While they awaited the ceasefire, Harris and Baumgartner stayed three months in the crooked log cabin, travelling extensively throughout the region, cruising for timber, making maps, hatching plans, and tagging half of the Craig woodlot for logging. Then, just prior to demobilization, we learned from a local boy who was serving overseas as a medical orderly that a Private Greenwood had been admitted to the No. 5 Canadian General Hospital at Liverpool.
“Was he hurt?” Harris asked when we informed him, his hands clawing at the armchair he was sitting in.

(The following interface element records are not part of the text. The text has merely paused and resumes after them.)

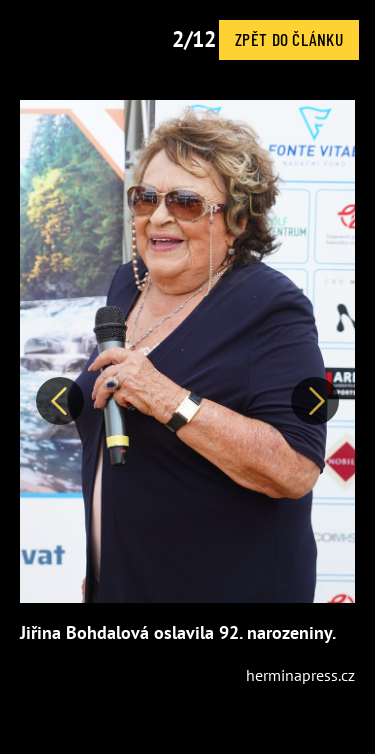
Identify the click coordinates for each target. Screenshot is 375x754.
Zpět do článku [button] (289, 39)
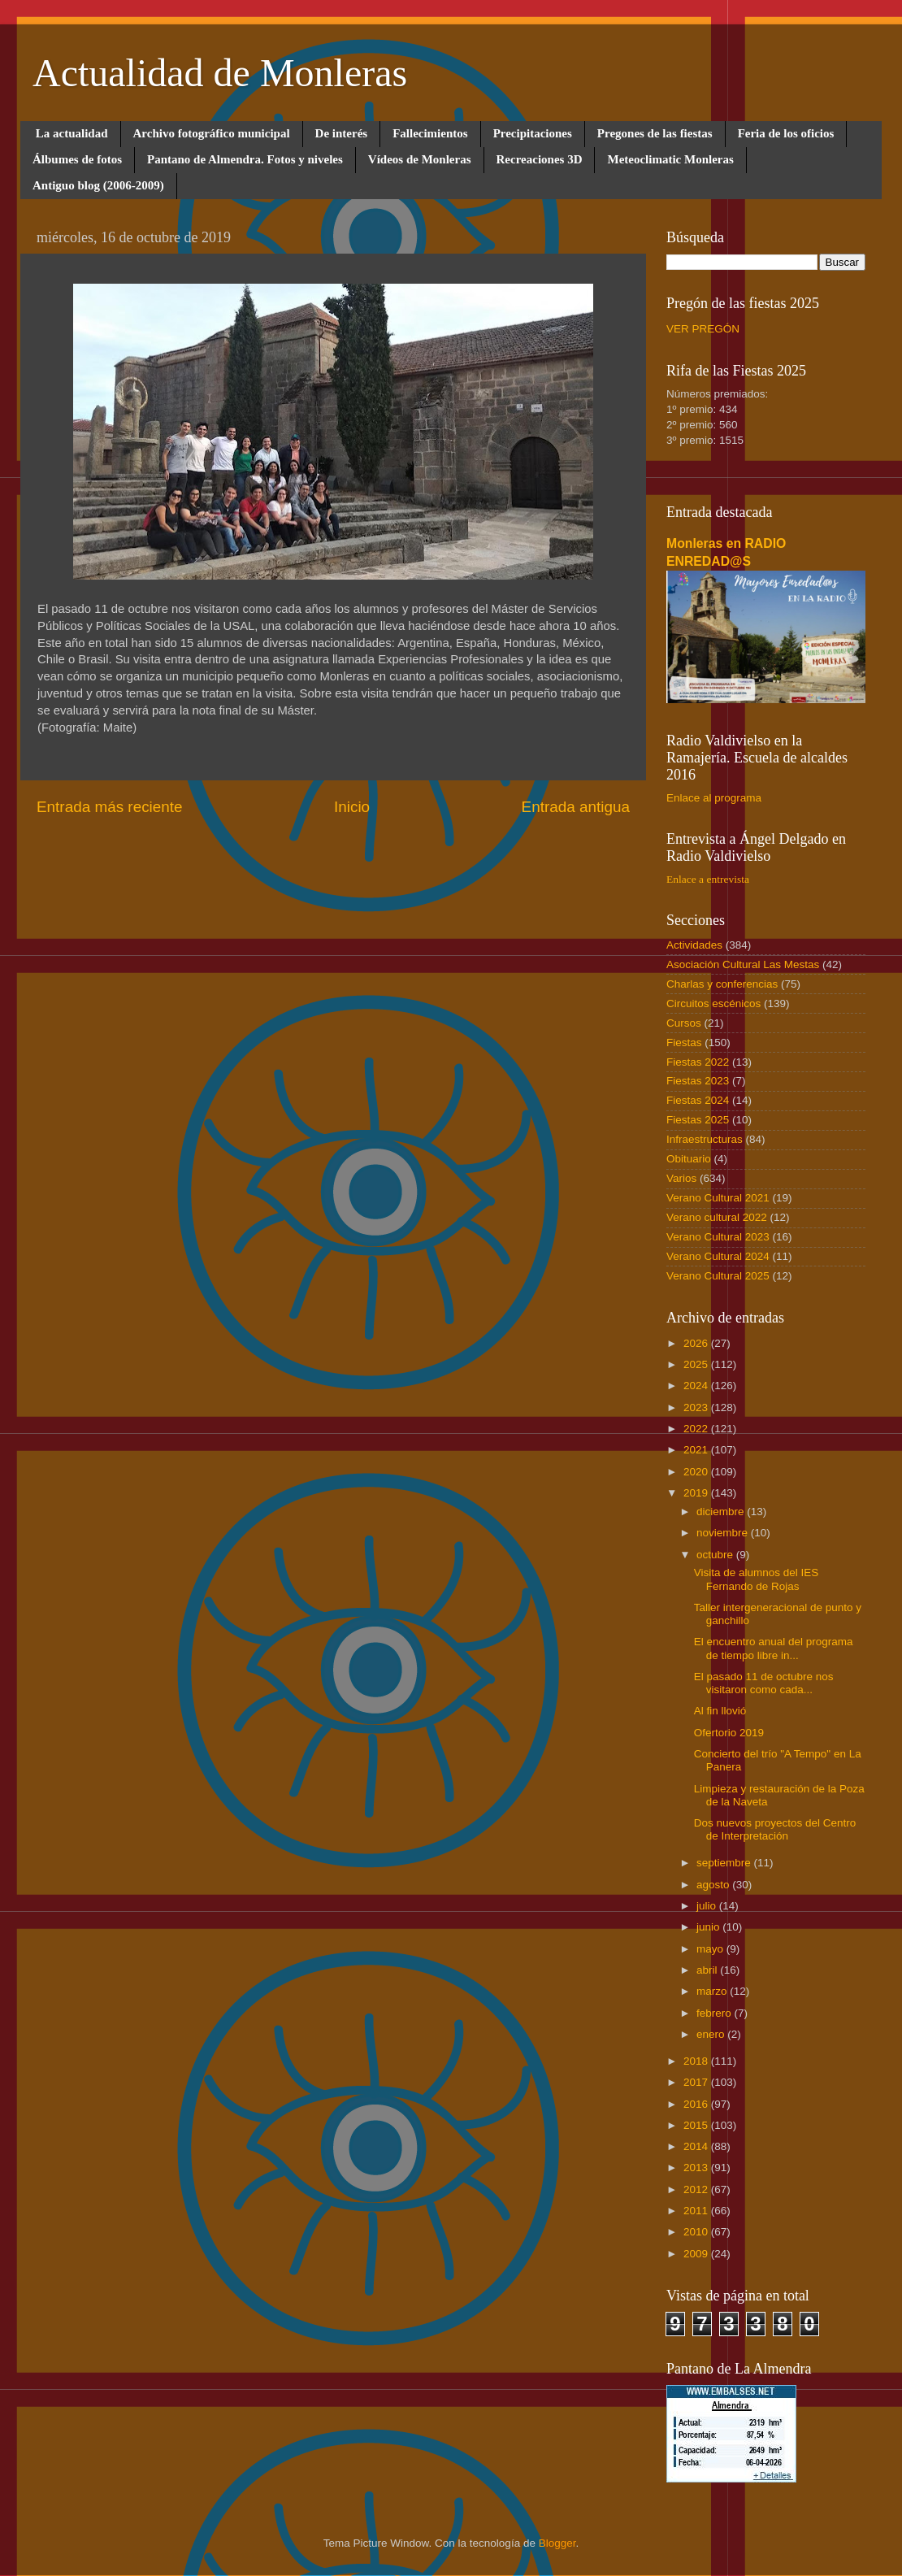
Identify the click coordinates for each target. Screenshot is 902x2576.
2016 (697, 2104)
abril (708, 1970)
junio (709, 1927)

We told him there was no mention of physical injury, and that he was awaiting transfer back to Canada. Harris then asked us to see to it that a letter he’d written for Everett be delivered immediately to the hospital, and that the orderly from our township read it to him personally and confirm that Private Greenwood had understood it. We did as instructed, though prior to sending the letter we steamed open the envelope—not out of nosiness, but rather to ensure it didn’t contain some kind of murderous challenge or lingering grudge—and found an earnest proposition for the terms of their partnership, along with a stilted apology for Harris’s stubbornness about cutting the entire woodlot, and a modified proposal to cut just half as Everett had suggested. It ended with a request for Everett to return home immediately following his discharge.